Single by Luis Miguel

from the album Amarte Es un Placer
- Released: 2000
- Studio: A&M Studios Cello Studios Ocean Way Recording Watersound Record Plant (Hollywood, California)
- Length: 3:31
- Label: WEA Latina
- Songwriters: Juan Carlos Calderón; Marcos Lifshitz;
- Producer: Luis Miguel

Luis Miguel singles chronology
| "Dormir Contigo" (2000) | "Amarte Es un Placer" (2000) | "La Bikina" (2000) |

Music video
- "Amarte Es un Placer" on YouTube

= Amarte Es un Placer (song) =

2000 song by Luis Miguel

"Amarte Es un Placer" ("Loving You Is a Pleasure") is a song recorded by Mexican singer Luis Miguel and the fourth and final single from his album of the same name (1999). Released in 2000, it was written by Juan Carlos Calderón, while production was handled by Miguel. Lyrically, "Amarte Es un Placer" deals with a narrator describing the pleasures of being enamored with his lover.

▶ INFORMATION SHOWN
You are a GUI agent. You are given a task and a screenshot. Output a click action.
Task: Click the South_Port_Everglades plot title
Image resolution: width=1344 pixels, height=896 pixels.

▶ EXERCISES
1. According to the song page, which label released the single?
2. Echo the song page word for word, from "Luis Miguel singles" up to and including "with his lover.".
3. Using the song page, explain in one to three sentences what the song's lyrics are about.

▶ ANSWERS BELOW
1. WEA Latina.

2.
Luis Miguel singles chronology
| "Dormir Contigo" (2000) | "Amarte Es un Placer" (2000) | "La Bikina" (2000) |

Music video
- "Amarte Es un Placer" on YouTube

= Amarte Es un Placer (song) =

2000 song by Luis Miguel

"Amarte Es un Placer" ("Loving You Is a Pleasure") is a song recorded by Mexican singer Luis Miguel and the fourth and final single from his album of the same name (1999). Released in 2000, it was written by Juan Carlos Calderón, while production was handled by Miguel. Lyrically, "Amarte Es un Placer" deals with a narrator describing the pleasures of being enamored with his lover.

3. The lyrics of "Amarte Es un Placer" deal with a narrator who describes the pleasures of being in love. This matches the title, which translates as "Loving You Is a Pleasure."